Turning off the lamp has become a daily ritual for me, but seeing a stranger who is staring back at me is new to me. His gazing makes me feel uncomfortable. A fear makes its way out, "If my unstable mind wanders and heart beats go high, then what?" Can I control my feelings then? No matter what, I have to remain heartless forever.
O Lord, his mouth organ is unwittingly dragging me towards him. His eyes radiate an immense energy of love. Looking straight into them for a second too melts my heart as never before. I never felt such an intense feeling towards my husband too. And then the subconscious mind mutters, "What are you thinking? You are a widow. The white color can never change into a red one now. Thinking of love again is said as "Paap" or "Sin". You have to control your goalless desires young lady. Sacrifice is the second name of a woman."
When I desired, I wished, I loved and I dreamt of being happy again with this man along with his mouth organ, You(God) took him away too, as though You don't want happiness to peep into my life again.
On my husband's death, I could at least cry loudly.
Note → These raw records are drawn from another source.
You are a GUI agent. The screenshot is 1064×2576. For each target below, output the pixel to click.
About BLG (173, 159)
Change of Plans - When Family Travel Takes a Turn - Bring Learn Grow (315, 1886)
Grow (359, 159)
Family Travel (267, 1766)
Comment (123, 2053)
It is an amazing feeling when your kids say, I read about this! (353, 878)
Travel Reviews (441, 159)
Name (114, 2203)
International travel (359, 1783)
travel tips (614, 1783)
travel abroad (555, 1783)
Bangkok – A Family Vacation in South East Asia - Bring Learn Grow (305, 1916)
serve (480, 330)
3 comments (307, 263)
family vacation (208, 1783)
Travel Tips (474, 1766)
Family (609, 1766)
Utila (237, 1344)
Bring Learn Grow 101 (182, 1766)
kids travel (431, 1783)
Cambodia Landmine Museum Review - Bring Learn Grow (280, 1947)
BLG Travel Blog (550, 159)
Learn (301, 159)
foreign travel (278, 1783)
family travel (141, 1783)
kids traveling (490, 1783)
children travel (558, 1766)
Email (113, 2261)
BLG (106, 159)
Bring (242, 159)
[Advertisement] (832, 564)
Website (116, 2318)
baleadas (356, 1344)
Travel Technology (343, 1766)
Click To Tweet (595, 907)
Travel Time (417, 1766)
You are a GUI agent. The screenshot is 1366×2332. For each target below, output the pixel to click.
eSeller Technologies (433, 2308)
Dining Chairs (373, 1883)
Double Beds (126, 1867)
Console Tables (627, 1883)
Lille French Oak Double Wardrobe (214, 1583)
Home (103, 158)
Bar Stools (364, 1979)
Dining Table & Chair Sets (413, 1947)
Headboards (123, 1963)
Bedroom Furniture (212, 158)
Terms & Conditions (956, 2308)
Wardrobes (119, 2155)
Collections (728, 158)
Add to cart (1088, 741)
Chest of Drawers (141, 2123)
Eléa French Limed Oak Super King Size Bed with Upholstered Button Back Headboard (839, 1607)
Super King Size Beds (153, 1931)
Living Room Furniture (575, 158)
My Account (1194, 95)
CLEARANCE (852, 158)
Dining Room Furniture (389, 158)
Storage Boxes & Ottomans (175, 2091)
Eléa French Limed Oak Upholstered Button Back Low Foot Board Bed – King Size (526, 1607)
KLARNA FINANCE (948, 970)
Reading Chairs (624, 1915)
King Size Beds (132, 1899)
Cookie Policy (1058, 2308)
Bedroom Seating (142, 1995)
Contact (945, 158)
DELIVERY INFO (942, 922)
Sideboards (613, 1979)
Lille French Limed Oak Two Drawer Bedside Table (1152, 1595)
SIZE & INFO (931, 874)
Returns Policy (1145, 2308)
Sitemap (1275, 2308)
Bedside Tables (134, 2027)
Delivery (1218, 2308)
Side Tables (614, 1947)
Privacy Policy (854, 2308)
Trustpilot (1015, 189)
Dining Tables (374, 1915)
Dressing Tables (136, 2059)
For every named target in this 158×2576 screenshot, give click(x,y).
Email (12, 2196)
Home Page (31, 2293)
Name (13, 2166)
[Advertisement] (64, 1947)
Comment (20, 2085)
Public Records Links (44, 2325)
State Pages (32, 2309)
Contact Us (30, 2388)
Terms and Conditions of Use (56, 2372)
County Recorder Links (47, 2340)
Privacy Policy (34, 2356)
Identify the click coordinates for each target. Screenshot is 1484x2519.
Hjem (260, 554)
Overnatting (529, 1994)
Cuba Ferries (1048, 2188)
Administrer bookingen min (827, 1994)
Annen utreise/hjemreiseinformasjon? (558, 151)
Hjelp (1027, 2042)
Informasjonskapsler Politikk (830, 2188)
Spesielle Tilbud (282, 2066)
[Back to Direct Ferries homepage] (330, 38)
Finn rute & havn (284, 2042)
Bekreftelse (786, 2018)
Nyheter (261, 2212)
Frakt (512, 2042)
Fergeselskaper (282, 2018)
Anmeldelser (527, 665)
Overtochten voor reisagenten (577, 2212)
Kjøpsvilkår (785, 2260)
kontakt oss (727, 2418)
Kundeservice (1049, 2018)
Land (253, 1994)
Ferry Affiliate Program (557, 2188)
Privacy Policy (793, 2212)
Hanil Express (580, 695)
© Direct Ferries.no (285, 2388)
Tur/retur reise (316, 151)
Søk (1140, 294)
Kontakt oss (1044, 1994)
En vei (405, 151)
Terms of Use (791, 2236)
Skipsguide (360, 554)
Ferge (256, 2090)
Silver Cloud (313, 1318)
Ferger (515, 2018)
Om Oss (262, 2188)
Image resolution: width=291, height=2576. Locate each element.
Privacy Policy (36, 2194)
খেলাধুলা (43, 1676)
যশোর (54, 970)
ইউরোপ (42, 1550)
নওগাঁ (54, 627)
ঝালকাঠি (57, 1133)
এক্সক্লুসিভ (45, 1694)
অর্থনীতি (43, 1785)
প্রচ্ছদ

But on his death, crying too is a wrong doing. Tears have dried off now, absolutely no future, no signs of happiness and again a pin drop silence around. His death bed too tuned up with the music of his mouth organ, and I guess it was the last time. Today, the dim light of the lamp has stopped radiating its light. The white color has taken a permanent charge over my life. O Lord, feelings have vanished; all that remains alive is this dead body.
The unvoiced voice can only express itself through writing, rest everything is false.